Traditionally, brands have not been strangers to podcasts. Their involvement is frequently limited to sponsorship of the podcast – you’ll hear one or more ads from them during the show. But today, brands are starting to produce their own podcasts, utilising a new way of connecting with a captured audience.

Branded storytelling within the podcast medium is a far cry from sub-par content with product placement stuffed in. Some of the largest podcasts right now, from Rise & Grind to Slack Variety pack, are stellar podcasts and have raised the bar for the genre.

Both brands and publishers should be working towards developing a clear audio strategy. When listeners hit play on a podcast, you have a captured audience, engaging in a way that is otherwise difficult in today’s multi-screen environments.

It starts with a compelling story
Storytelling will not only make your podcast more memorable, but it also activates various areas of the listener’s brain. For brands testing the water in podcasting, or even those diving head-first into podcasts, engagement is key. It is crucial that your podcast series uses compelling storytelling to get the message across.

Heralding the movement of branded podcasts in Australia is GE, with Decoding Genius, a six-part podcast series on child geniuses and innovators. Not only has it been a successful step change for GE,  it has also been critically well received, winning an International News Media Association Award earlier this year.

Joanne Woo, VP Communications of GE Australia, says audiences’ relationships with brands are changing. “People really want to connect on a deeper level and they want to hear stories that resonate with their families and their own aspirations. For GE, podcasting allowed us to be ahead of the marketing curve plus engage GE customers and attract new ones.”

Promoting your podcast
Already have a podcast? Chances are, you’re engaging industry press, producing social media content and even running podcast ads, promoting your own channel.

Adam Jeffery, Strategy director at Wavelength Creative, believes that these aforementioned steps are crucial to a podcast. However, the biggest barrier podcast creators face is that people don’t know how or where to listen.

Brands need to be strategic about their podcasting offerings. If they have a clear strategy for onboarding potential listeners, the ease at which listeners can engage increases. Brands should have easier on-ramps for listeners such as a dedicated landing page for your podcast. It may seem simple enough, however many podcast creators only consider this as an afterthought. Having a call out with “listen to our show at yourshow.com” can create a loyal listener just from ease of access. Moving away from words like “subscribe” or “follow”, can garner a stronger and more connected audience, rather than an audience that feels marketed to. This can also assist as a workaround for metric issues.
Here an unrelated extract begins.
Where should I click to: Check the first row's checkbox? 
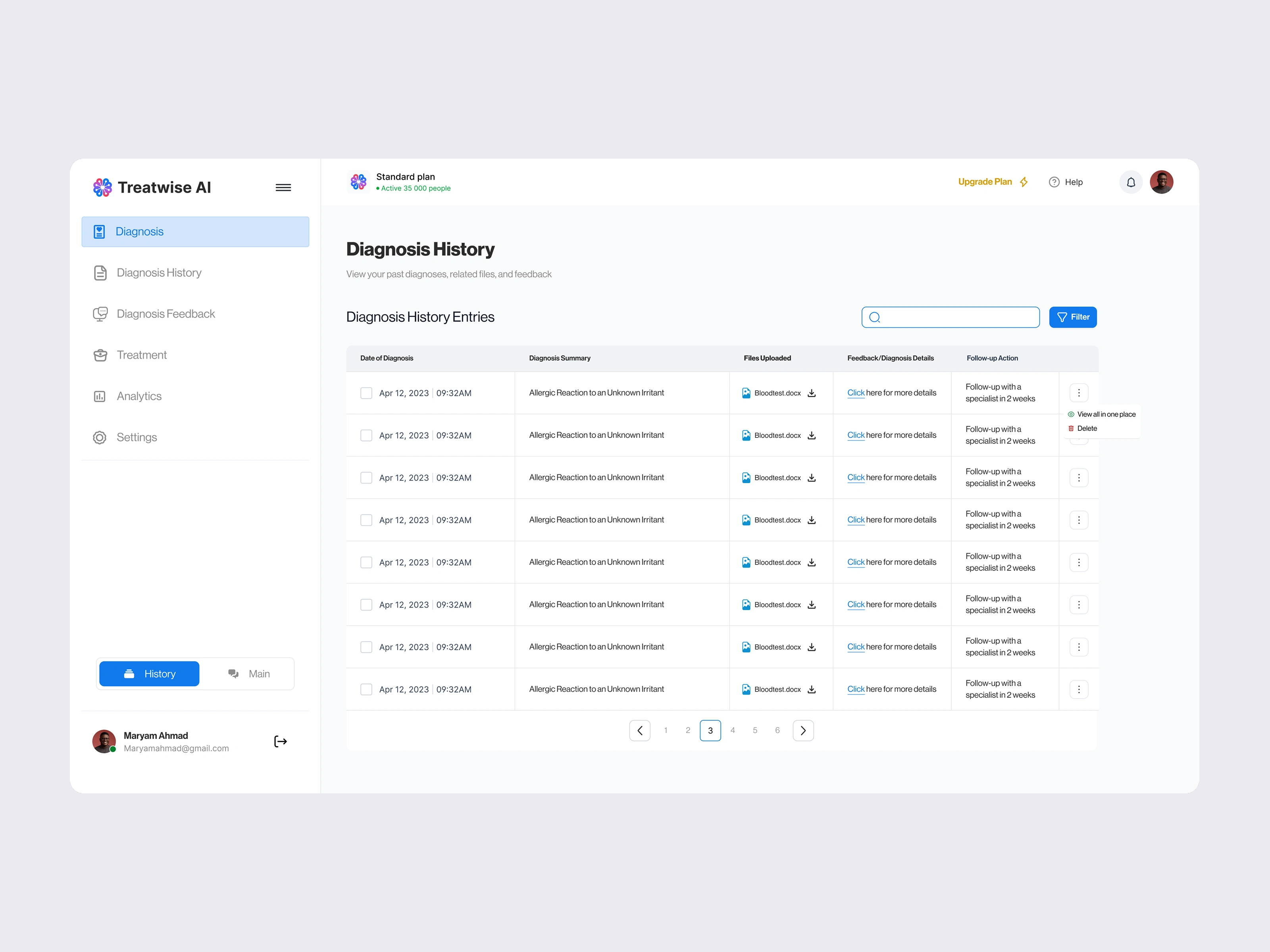point(366,393)
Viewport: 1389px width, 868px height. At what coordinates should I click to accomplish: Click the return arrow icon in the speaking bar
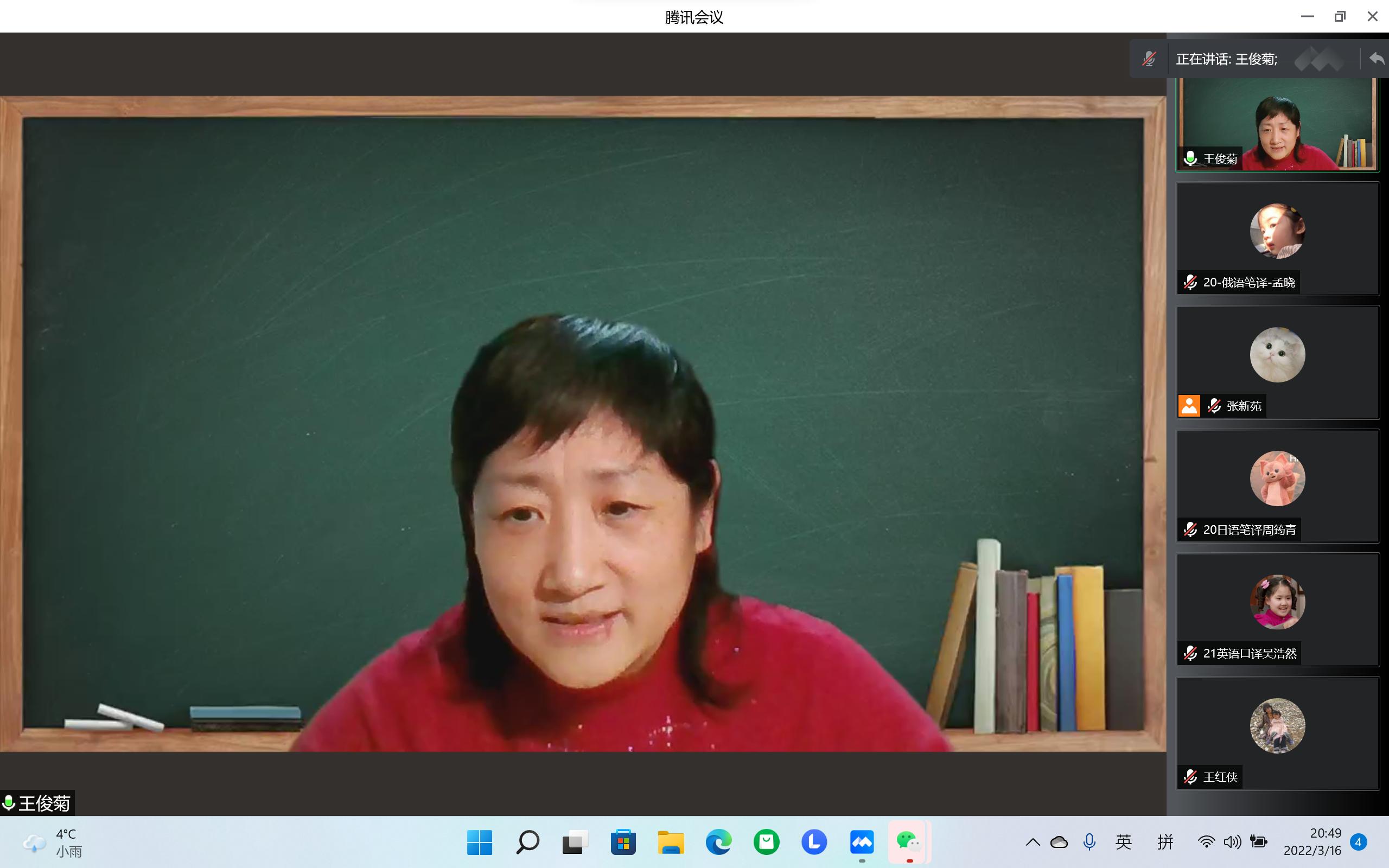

Creating landing pages with embedded podcasts means that marketers can look at stats including page views and time spent on the site.

“To a new listener we’re asking them to marry us on the first date,” says Jeffery. Instead, lead your copy with “listen to our show”.

Measuring success
If you are a podcast listener, it is likely that you already use apps like iTunes or Google Play to download, store, and listen to your preferred podcasts. For this very reason, measuring podcast performance is fundamentally different from other forms of online media. Once the podcast has been downloaded, the host has no way of knowing just how much of the podcast has been listened to – or whether it’s been listened to at all.

Tracking downloads is one metric, but brands should also track brand awareness and brand favourability. Brands should be looking at how meaningful the content is and how much conversation and engagement there is with their audience. To measure the success of Decoding Genius, GE placed a lens over their social channels where they could see the number of people engaging with and talking about the content from the podcast.

Shifting perception is the cornerstone of measuring the return on investment for GE. They believe if they can seed their brand in the hearts and minds of many, the sales will naturally follow.

What’s old is new again in marketing. Nowhere has this been truer than with radio and podcasts. The podcast arena has matured into a serious business over the past 18 months in Australia, with big brands throwing their weight behind the medium. Anna Bager, IAB’s Executive Vice President of Industry Initiatives thinks branded podcasts are onto a good thing. “When you listen to something, it’s much harder to block it out than when you’re looking at a number of different things. Your brain kind of picks it up quicker,” she told CNBC. Brands have an audience immersed with the content in the podcasting medium. If media analysis and patterns can be trusted, podcasts aren’t going anywhere anytime soon. It’s likely that we’ve only just begun to stumble upon the power of podcasts for brands.